12. I soldi devono essere dati più velocemente. Come non essere d’accordo? L’Agenzia afferma che si potrebbe fare come per il 2 per mille ai partiti politici, non tenendo conto delle dichiarazioni tardive, integrative o correttive. Ci facessero sapere di quanti soldi in meno stiamo parlando, se ne potrebbe discutere. Detto così, mi sembra più che una supposizione, una supposta.

13. Unica struttura che paga. D’accordissimo.

14 e 15. Unica anagrafe del 5 per mille e del non profit. Già detto e ripetuto alla nausea in questo sito e altrove.

16. Semplificazione delle procedure ma anche uniformità e trasparenza dei rendiconti. Presenti!

17. Controlli e verifiche. E le facciano!!! Poi aggiungono: cofinanziamento. E allora sia un ministero che il CSVnet dicono: guardate che è già così, e non potrebbe essere altrimenti. Nessuno si basa solo sul 5 per mille, considerato che peraltro arriva con due anni di ritardo. Quindi: proposta inutile e fuorviante o che non tiene conto della realtà dei fatti i quali sono ben più testardi delle opinioni.

18. Pubblicità dei reprobi, di chi sgarra. E la facciano!!! E’ il loro dovere!

Ultima annotazione. Le organizzazioni rappresentative del non profit – la cui relazione unitaria era stata citata dalla CdC moltissime volte nella precedente tornata (relazione della CdC del dicembre 2013)  – qui si sono mostrate ampiamente latitanti.

Solo il CSVnet (coordinamento dei centri di servizio) entra negli argomenti, esprime pareri sui singoli punti, riporta la propria esperienza al servizio dell’indagine.

L’Istituto della Donazione riporta frasi general generiche, quelle che vanno bene sempre, sia che commentiate le partite al bar con gli amici, sia che dobbiate intrattenervi con l’ambasciatore di uno sperduto paese africano.

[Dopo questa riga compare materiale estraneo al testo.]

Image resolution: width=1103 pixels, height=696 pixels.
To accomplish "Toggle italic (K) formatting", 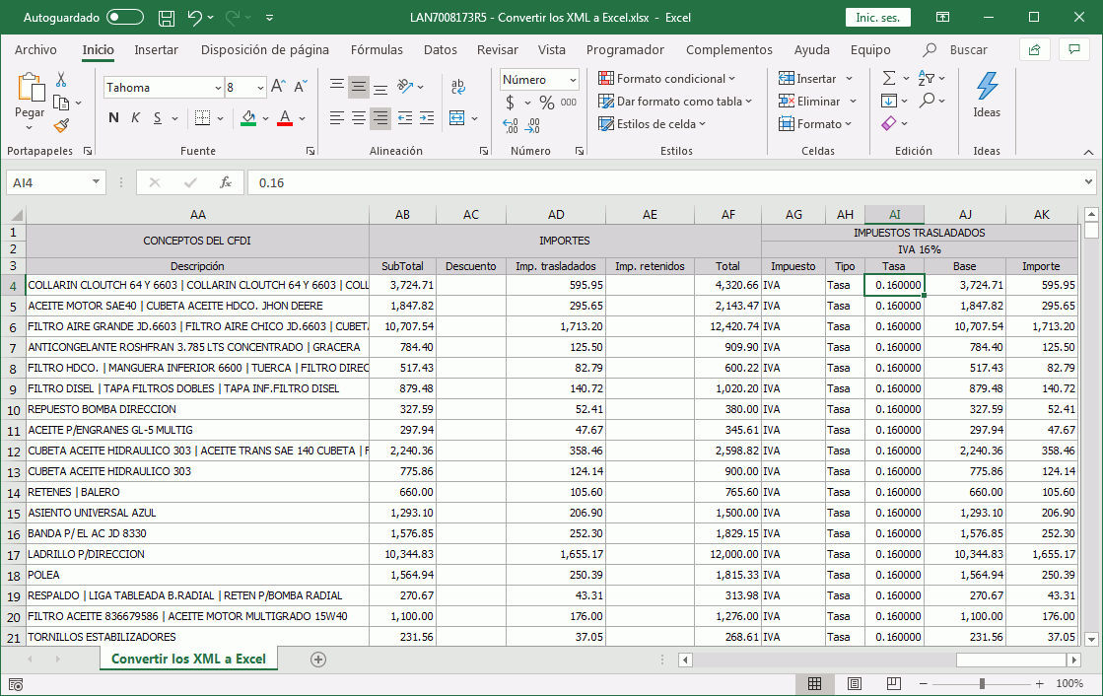I will [x=135, y=118].
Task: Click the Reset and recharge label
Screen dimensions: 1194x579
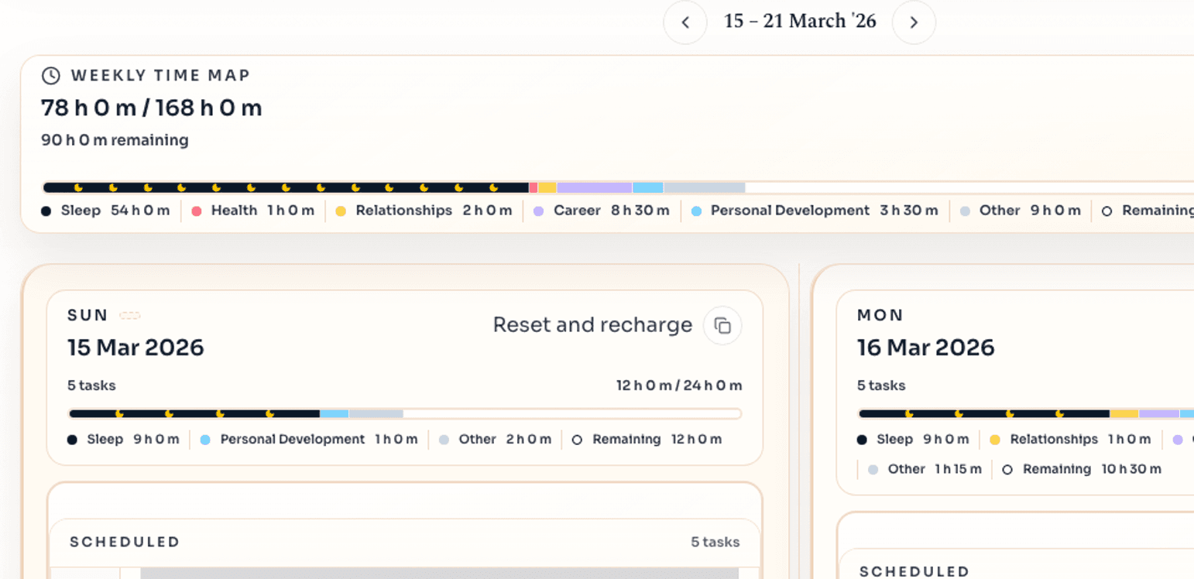Action: click(x=592, y=325)
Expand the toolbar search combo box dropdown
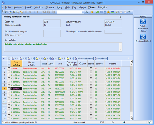 pos(83,12)
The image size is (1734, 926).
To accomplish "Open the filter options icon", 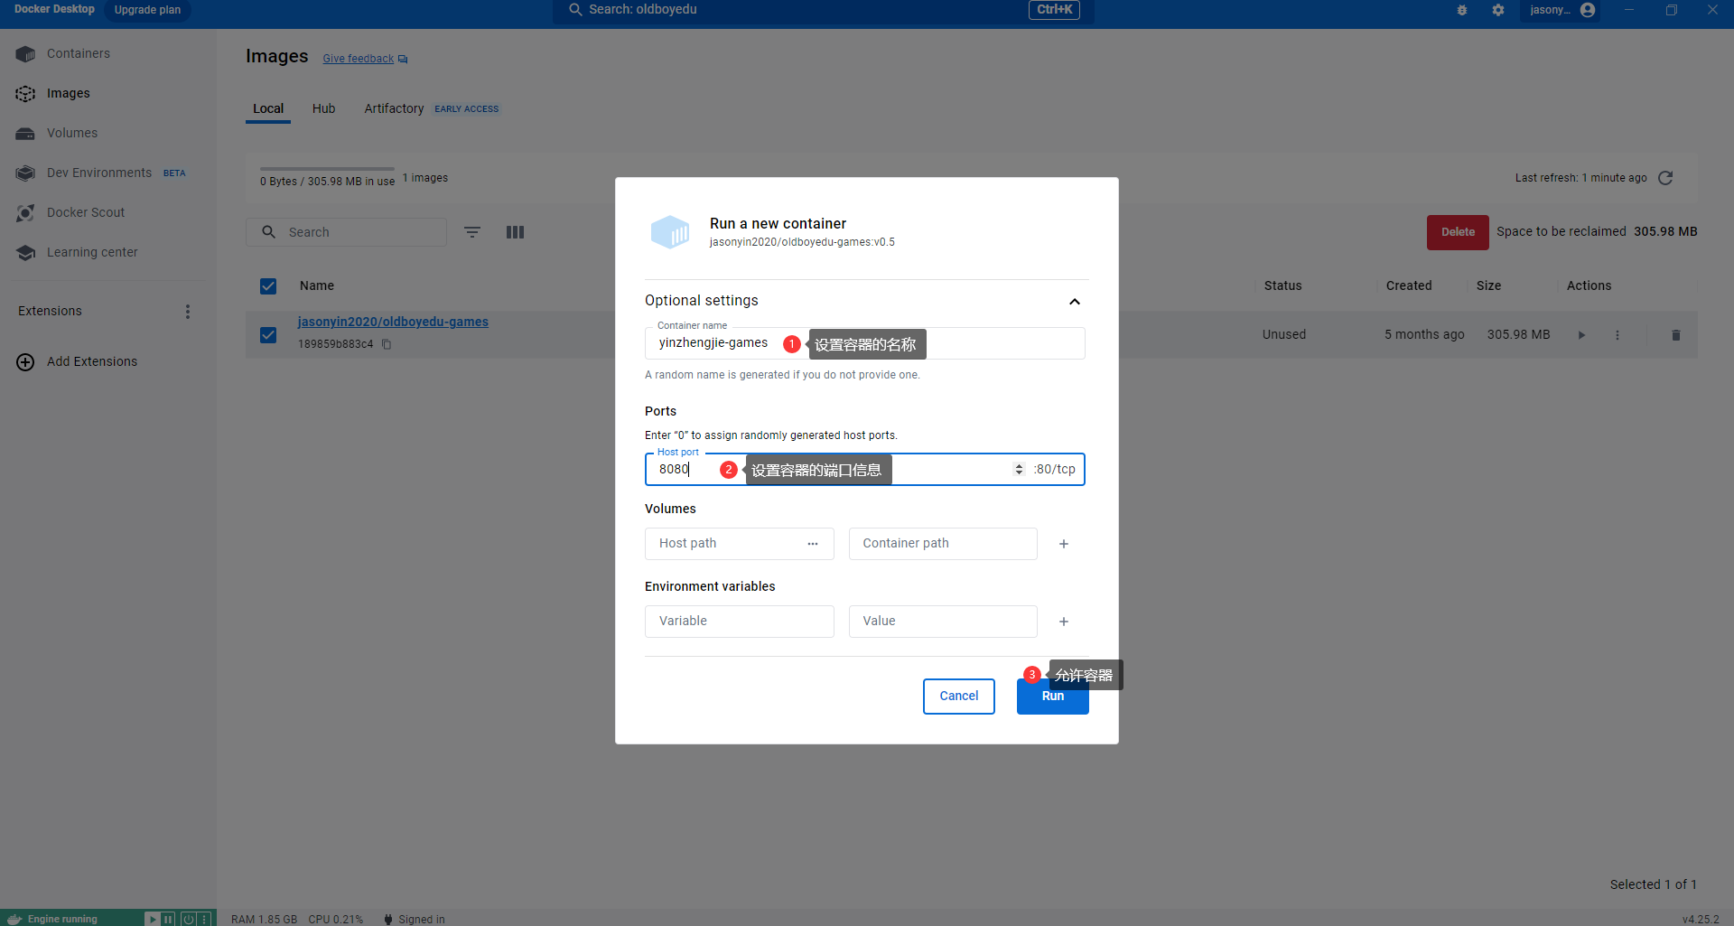I will pyautogui.click(x=471, y=232).
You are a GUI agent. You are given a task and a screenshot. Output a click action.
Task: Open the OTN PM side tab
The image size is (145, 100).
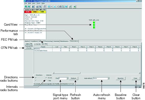[x=29, y=48]
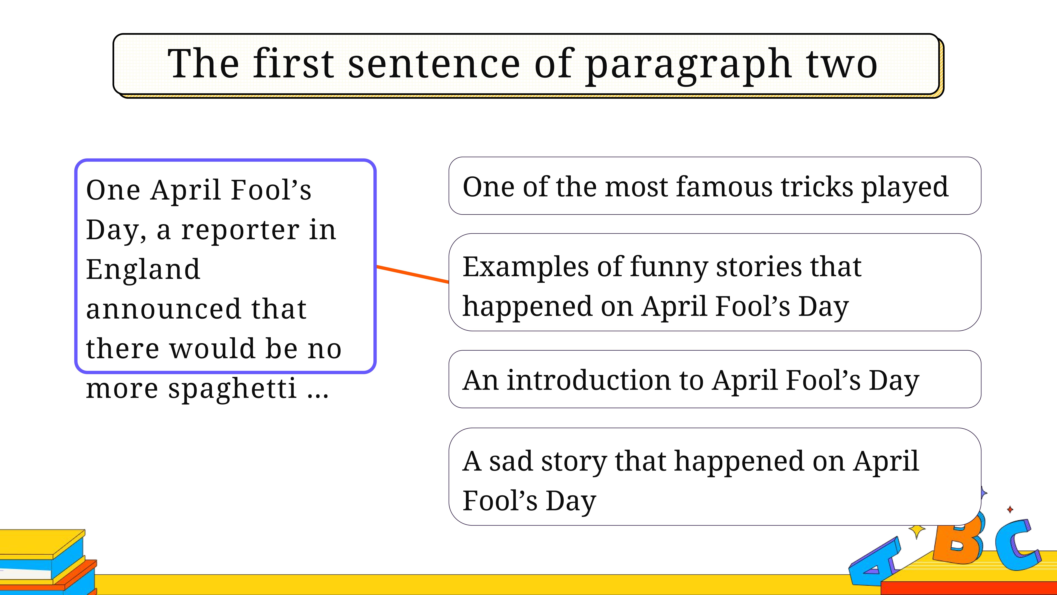Click the orange connector line between boxes
Image resolution: width=1057 pixels, height=595 pixels.
pos(413,274)
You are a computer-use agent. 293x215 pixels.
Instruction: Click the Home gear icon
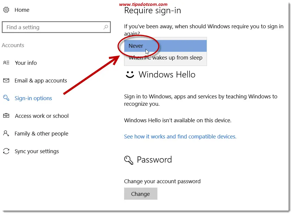6,10

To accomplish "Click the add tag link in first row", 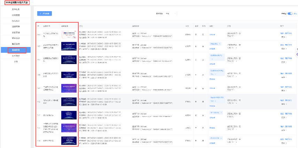I will click(x=212, y=34).
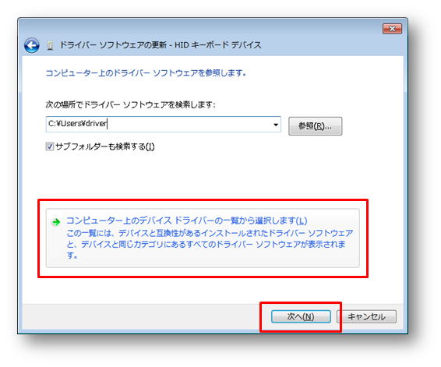Place cursor in the C:¥Users¥driver text

pyautogui.click(x=77, y=123)
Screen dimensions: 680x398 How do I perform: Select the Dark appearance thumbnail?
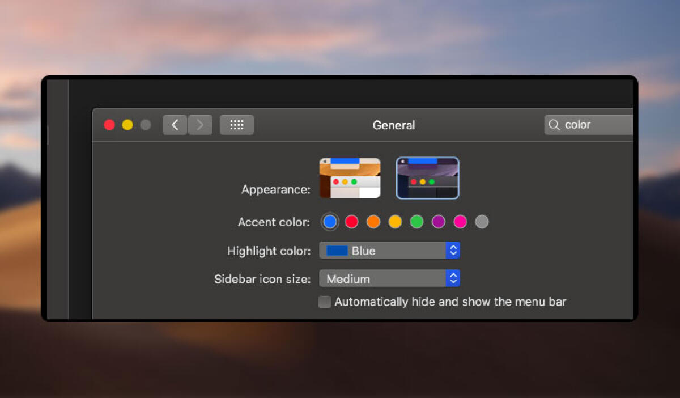[428, 178]
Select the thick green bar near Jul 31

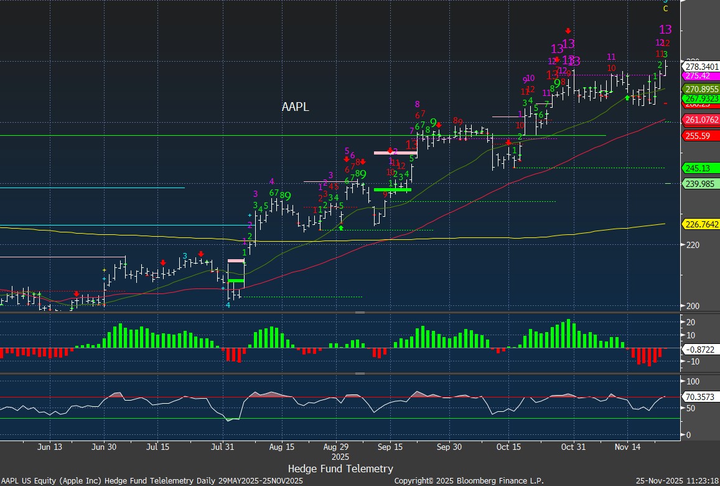[x=236, y=281]
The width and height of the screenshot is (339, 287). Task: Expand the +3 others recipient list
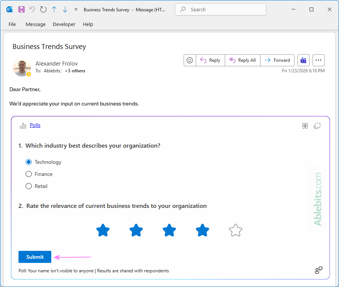(75, 70)
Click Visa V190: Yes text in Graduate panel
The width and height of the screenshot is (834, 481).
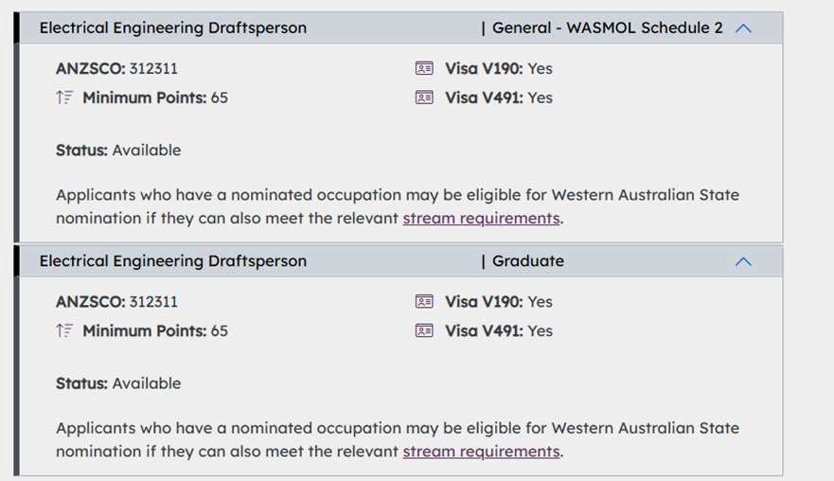pyautogui.click(x=499, y=302)
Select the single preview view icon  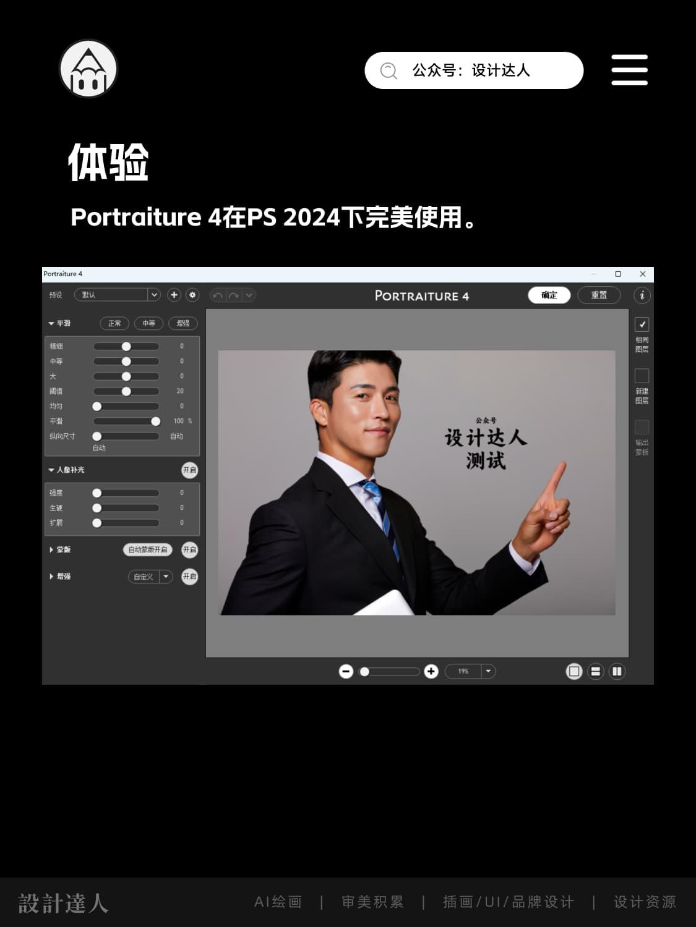coord(574,671)
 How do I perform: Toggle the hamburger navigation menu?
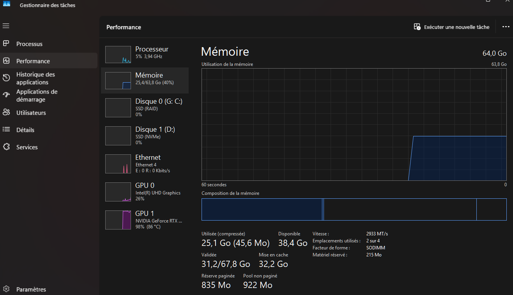(x=6, y=26)
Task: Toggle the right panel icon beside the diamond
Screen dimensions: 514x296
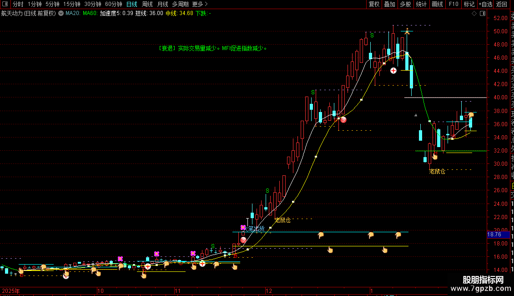Action: (483, 13)

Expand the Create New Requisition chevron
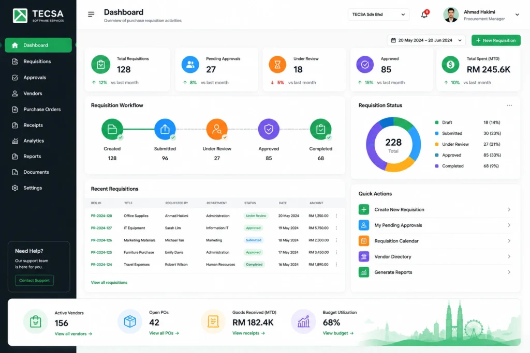coord(509,209)
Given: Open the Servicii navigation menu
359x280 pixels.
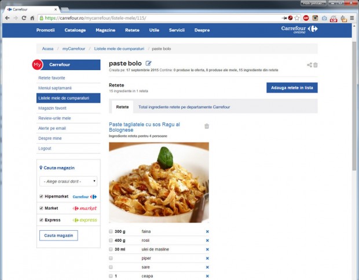Looking at the screenshot, I should click(177, 30).
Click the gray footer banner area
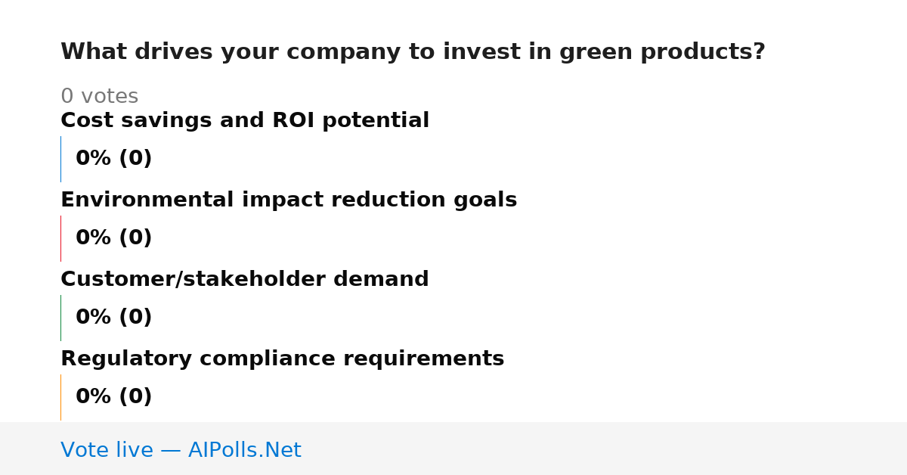 click(x=454, y=449)
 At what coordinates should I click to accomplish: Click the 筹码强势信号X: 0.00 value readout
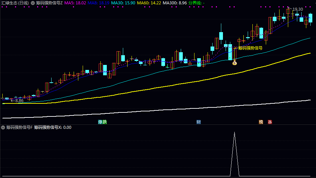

Il Forum nazionale del Terzo Settore è il grande assente. Forse troppo preso a far convegni sui decreti delegati in assenza della legge delega, evidentemente non ha avuto tempo e modo di dire la sua alla massima magistratura contabile dello Stato. Non è che era un po’ imbarazzato dal fatto che avrebbe dovuto dire qualcosa sulle associazioni sue socie troppo vicine ai CAF?

Son sempre il solito mal pensante, eh?